> _What the task requires_
Starting with the first line of the data that follows, transcribe every line verbatim until the line containing "Where To Buy (42, 454)" has been transcribed.

Provided material below:

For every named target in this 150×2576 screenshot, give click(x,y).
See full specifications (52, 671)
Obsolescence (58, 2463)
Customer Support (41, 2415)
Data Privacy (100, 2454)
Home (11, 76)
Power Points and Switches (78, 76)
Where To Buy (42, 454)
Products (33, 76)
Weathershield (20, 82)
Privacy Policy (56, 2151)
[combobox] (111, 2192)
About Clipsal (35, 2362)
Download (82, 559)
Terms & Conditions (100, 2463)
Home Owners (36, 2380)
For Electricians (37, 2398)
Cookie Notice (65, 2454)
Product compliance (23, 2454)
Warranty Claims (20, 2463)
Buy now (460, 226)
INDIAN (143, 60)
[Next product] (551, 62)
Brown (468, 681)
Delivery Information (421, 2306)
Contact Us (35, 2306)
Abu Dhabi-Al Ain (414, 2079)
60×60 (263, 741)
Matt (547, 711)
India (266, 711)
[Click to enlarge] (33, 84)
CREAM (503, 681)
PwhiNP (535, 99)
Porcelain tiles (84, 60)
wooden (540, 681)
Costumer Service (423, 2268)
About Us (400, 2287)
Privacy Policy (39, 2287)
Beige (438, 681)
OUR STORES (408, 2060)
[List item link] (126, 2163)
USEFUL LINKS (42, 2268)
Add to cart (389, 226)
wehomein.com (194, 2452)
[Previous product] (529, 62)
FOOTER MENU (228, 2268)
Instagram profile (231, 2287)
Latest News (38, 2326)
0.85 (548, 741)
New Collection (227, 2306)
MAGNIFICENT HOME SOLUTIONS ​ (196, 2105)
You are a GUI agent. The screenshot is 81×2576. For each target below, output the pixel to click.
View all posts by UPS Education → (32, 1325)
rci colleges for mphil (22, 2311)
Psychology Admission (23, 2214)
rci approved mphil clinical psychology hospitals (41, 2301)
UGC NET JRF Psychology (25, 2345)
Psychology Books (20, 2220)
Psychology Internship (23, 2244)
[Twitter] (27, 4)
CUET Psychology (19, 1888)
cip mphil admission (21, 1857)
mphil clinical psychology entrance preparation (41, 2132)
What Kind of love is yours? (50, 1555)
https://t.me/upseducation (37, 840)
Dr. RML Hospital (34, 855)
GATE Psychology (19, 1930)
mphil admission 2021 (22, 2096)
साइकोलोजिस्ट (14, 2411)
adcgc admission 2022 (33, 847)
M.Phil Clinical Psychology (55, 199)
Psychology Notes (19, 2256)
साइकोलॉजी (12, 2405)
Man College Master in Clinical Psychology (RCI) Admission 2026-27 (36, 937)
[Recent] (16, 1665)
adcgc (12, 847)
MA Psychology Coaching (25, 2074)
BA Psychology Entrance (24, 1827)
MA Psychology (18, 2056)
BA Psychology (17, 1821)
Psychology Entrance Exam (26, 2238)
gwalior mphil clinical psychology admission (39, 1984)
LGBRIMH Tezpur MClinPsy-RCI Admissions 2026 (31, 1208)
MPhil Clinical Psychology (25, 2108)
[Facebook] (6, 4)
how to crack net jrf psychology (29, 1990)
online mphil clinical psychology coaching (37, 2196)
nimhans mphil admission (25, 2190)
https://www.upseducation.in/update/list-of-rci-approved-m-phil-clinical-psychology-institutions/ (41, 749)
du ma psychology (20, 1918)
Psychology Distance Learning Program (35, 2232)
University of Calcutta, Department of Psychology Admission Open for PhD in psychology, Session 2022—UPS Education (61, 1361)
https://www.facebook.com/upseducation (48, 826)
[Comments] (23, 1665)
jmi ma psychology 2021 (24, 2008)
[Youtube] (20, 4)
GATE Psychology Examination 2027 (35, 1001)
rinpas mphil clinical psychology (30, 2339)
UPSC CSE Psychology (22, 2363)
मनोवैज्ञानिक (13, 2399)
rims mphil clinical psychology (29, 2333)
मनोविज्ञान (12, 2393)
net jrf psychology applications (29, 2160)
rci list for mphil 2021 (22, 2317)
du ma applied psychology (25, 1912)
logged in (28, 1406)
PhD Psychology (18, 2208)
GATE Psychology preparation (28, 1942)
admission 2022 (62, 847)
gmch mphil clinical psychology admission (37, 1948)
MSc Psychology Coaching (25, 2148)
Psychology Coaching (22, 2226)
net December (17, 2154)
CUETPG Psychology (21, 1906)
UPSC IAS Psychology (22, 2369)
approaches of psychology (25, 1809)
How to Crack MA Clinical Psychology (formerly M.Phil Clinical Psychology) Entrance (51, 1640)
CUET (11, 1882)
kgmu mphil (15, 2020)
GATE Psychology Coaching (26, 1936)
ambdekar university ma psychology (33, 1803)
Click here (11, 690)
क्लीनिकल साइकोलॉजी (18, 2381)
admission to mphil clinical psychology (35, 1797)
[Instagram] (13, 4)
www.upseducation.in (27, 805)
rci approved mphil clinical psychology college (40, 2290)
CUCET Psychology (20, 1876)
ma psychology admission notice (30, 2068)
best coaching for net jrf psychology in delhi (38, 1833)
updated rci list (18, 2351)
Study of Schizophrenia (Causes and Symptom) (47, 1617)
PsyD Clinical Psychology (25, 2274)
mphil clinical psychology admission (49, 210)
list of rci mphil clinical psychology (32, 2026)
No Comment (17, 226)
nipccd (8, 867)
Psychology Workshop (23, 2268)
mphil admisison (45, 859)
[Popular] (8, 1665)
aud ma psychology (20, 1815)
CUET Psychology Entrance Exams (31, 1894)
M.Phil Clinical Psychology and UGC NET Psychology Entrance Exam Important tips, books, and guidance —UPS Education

End of Provided material.

> _Result of this exercise_
For every named target in this 150×2576 screenshot, give click(x,y).
See full specifications (52, 671)
Obsolescence (58, 2463)
Customer Support (41, 2415)
Data Privacy (100, 2454)
Home (11, 76)
Power Points and Switches (78, 76)
Where To Buy (42, 454)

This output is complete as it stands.